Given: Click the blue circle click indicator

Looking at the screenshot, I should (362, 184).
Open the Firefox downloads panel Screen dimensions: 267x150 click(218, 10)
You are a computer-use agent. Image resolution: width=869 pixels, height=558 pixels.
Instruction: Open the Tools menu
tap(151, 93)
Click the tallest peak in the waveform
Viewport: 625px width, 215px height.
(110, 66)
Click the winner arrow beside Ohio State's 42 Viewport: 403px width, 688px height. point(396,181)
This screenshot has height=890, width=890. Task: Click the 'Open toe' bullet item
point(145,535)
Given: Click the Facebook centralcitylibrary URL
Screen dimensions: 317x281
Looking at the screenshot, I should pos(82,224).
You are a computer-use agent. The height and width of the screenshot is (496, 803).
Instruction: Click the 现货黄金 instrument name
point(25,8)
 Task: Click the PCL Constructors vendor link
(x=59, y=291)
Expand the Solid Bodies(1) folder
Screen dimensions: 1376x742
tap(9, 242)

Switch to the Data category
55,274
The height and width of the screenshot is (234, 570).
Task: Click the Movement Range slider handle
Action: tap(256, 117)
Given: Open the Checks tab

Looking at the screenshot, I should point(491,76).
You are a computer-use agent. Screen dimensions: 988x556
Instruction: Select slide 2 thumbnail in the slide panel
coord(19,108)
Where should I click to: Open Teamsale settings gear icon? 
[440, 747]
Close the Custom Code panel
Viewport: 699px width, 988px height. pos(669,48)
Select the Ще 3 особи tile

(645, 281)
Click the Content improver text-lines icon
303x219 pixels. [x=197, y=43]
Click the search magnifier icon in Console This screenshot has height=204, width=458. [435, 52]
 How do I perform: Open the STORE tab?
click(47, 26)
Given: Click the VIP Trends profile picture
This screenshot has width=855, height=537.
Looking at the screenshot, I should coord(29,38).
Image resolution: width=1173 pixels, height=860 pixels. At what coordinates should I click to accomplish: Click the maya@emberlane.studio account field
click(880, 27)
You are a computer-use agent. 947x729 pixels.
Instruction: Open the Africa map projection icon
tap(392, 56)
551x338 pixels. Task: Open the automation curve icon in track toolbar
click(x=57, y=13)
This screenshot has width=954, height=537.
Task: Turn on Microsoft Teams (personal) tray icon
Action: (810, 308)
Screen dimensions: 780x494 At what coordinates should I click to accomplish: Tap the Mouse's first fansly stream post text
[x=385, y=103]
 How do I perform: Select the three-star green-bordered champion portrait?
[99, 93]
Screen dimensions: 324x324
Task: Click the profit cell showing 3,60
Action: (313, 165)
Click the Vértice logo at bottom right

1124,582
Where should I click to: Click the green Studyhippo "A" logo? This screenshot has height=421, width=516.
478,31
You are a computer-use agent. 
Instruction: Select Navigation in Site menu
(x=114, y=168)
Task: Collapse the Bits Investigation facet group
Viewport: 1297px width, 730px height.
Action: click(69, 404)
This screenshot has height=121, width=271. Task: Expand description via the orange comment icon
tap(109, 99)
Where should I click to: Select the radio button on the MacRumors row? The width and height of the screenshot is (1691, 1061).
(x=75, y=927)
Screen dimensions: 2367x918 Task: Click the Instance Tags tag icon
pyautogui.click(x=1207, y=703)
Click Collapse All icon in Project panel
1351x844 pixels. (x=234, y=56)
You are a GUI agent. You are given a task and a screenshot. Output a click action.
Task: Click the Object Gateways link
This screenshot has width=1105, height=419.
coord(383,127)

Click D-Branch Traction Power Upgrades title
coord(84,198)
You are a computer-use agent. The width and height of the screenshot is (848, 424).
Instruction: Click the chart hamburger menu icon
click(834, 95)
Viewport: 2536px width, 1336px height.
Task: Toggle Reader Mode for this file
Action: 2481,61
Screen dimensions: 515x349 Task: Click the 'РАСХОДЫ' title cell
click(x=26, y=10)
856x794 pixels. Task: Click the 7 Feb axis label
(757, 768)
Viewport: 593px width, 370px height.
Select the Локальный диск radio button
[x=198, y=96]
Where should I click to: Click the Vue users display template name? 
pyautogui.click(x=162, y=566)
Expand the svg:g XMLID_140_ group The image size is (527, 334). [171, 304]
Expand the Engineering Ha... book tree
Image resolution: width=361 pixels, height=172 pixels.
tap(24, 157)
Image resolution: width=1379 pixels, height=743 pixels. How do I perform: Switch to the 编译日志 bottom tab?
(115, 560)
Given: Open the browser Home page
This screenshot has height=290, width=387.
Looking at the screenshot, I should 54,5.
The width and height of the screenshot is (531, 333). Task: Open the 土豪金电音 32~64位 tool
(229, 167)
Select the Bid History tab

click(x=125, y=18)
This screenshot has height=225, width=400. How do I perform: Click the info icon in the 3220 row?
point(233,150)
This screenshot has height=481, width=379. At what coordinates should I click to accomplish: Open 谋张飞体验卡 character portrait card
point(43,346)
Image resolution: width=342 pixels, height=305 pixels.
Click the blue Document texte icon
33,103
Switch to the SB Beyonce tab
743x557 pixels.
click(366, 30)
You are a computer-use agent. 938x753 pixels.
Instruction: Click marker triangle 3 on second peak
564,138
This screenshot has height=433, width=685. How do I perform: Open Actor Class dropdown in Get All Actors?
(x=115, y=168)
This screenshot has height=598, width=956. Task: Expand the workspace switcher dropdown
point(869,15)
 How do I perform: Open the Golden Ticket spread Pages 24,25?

================

Could you reproduce every line from the line with "This screenshot has height=598, width=956." up to and including the last line of the records, shifting each coordinate in the answers by -89 and leaving all other text as it is?

This screenshot has height=598, width=956. Task: Expand the workspace switcher dropdown
point(780,-74)
 How do I perform: Open the Golden Ticket spread Pages 24,25?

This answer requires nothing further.